*WORK INSTRUCTION:*
Search the data for the string "will" and extract every line where it appears.
════
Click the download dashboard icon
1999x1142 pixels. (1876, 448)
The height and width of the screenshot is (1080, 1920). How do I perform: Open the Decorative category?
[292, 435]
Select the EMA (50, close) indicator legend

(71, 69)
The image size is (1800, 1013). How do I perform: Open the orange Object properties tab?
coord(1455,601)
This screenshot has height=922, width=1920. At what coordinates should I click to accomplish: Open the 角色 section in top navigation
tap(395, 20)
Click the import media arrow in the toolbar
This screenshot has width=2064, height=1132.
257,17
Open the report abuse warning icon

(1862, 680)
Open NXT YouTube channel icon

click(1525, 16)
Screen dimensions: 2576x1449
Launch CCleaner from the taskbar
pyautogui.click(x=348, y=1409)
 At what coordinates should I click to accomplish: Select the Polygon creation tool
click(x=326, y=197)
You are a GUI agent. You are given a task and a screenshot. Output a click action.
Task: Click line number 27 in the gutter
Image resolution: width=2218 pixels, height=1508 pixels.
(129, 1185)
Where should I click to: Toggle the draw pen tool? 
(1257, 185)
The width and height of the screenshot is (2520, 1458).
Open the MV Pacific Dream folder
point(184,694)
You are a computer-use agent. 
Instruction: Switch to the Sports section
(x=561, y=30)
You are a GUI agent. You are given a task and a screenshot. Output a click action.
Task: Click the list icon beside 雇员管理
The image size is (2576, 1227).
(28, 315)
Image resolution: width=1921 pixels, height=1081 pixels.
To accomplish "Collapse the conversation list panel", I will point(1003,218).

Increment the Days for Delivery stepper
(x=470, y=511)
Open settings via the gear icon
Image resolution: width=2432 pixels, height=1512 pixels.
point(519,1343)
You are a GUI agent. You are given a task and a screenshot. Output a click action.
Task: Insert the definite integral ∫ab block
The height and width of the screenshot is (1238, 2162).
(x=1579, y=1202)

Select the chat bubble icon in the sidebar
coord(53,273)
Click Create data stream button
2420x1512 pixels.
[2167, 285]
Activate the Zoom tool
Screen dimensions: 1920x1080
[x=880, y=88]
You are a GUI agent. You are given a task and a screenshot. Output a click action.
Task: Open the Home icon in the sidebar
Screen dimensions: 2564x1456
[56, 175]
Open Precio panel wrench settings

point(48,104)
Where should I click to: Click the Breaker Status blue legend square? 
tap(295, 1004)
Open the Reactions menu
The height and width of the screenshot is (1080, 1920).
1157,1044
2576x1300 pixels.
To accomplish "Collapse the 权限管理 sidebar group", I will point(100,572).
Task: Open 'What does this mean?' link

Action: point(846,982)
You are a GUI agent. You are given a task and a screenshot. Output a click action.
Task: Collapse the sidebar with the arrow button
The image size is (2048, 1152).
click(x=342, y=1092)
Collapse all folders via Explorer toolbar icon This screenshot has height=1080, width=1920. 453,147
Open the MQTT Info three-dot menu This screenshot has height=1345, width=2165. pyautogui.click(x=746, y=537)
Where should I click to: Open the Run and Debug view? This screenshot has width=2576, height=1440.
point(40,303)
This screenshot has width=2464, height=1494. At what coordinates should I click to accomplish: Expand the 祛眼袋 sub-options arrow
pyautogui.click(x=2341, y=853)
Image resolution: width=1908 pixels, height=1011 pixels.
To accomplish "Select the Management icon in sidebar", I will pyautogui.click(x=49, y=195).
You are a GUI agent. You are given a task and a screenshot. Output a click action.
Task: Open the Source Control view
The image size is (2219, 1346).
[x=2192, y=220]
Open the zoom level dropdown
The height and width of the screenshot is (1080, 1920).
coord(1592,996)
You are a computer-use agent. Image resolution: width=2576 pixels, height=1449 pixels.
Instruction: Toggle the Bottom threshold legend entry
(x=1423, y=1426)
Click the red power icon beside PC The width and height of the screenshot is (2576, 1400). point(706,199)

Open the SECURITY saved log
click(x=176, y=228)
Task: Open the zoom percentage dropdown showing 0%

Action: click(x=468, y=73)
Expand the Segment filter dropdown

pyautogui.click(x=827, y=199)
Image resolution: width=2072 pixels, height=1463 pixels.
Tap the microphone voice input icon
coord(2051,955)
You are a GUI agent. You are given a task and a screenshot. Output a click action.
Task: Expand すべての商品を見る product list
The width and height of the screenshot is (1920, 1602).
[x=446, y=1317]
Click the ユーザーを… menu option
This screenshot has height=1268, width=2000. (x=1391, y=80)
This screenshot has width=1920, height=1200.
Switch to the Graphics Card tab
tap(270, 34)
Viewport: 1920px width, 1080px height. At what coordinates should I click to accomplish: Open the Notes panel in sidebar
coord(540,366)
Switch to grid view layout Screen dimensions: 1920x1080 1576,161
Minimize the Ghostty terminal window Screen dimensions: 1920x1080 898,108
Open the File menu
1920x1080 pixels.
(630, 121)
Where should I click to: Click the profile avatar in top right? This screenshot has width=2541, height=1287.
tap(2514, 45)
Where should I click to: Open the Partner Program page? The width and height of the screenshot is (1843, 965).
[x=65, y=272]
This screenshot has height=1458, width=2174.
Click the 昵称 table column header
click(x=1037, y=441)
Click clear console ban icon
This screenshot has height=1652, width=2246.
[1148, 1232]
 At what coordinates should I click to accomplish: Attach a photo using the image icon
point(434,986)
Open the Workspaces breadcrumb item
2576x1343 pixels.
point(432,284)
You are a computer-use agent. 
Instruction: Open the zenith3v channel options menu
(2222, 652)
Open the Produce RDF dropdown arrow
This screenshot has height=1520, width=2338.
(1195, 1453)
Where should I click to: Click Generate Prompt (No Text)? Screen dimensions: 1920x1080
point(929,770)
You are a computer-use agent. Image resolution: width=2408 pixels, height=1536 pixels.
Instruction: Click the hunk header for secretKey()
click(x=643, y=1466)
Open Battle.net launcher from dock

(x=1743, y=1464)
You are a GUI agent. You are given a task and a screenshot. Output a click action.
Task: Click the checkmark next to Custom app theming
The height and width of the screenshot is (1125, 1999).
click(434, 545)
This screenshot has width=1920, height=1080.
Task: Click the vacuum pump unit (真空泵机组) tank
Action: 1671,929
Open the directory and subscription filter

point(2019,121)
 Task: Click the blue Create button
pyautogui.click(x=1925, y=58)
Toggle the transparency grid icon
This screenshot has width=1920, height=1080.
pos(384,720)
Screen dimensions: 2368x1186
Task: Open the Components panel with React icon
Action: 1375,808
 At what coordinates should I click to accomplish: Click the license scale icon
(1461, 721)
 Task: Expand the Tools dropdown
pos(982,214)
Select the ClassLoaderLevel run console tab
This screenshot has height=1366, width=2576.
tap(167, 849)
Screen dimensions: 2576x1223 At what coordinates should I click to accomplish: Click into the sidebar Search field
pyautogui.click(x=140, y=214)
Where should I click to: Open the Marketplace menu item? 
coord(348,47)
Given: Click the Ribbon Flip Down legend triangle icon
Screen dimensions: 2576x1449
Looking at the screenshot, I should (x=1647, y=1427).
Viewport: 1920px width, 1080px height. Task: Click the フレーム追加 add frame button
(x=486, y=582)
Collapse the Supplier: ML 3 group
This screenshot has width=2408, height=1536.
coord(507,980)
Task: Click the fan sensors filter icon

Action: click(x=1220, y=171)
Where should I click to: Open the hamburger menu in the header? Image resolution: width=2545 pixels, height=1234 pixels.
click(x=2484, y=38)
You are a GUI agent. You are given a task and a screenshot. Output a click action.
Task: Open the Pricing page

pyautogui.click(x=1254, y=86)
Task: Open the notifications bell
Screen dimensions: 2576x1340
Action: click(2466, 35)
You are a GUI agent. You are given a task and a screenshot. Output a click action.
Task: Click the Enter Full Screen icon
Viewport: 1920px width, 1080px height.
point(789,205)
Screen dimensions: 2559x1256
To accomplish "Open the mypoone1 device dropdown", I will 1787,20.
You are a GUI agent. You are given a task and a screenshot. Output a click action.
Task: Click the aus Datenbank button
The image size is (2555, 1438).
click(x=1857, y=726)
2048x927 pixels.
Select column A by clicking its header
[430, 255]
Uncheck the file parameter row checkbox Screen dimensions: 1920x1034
════
*RESULT OF THIS TASK:*
To accomplish "Collapse the conversation list panel", I will point(1003,218).
To accomplish "Collapse the 权限管理 sidebar group", I will point(100,572).
To accomplish "Select the Management icon in sidebar", I will pyautogui.click(x=49, y=195).
To accomplish "Open the mypoone1 device dropdown", I will 1787,20.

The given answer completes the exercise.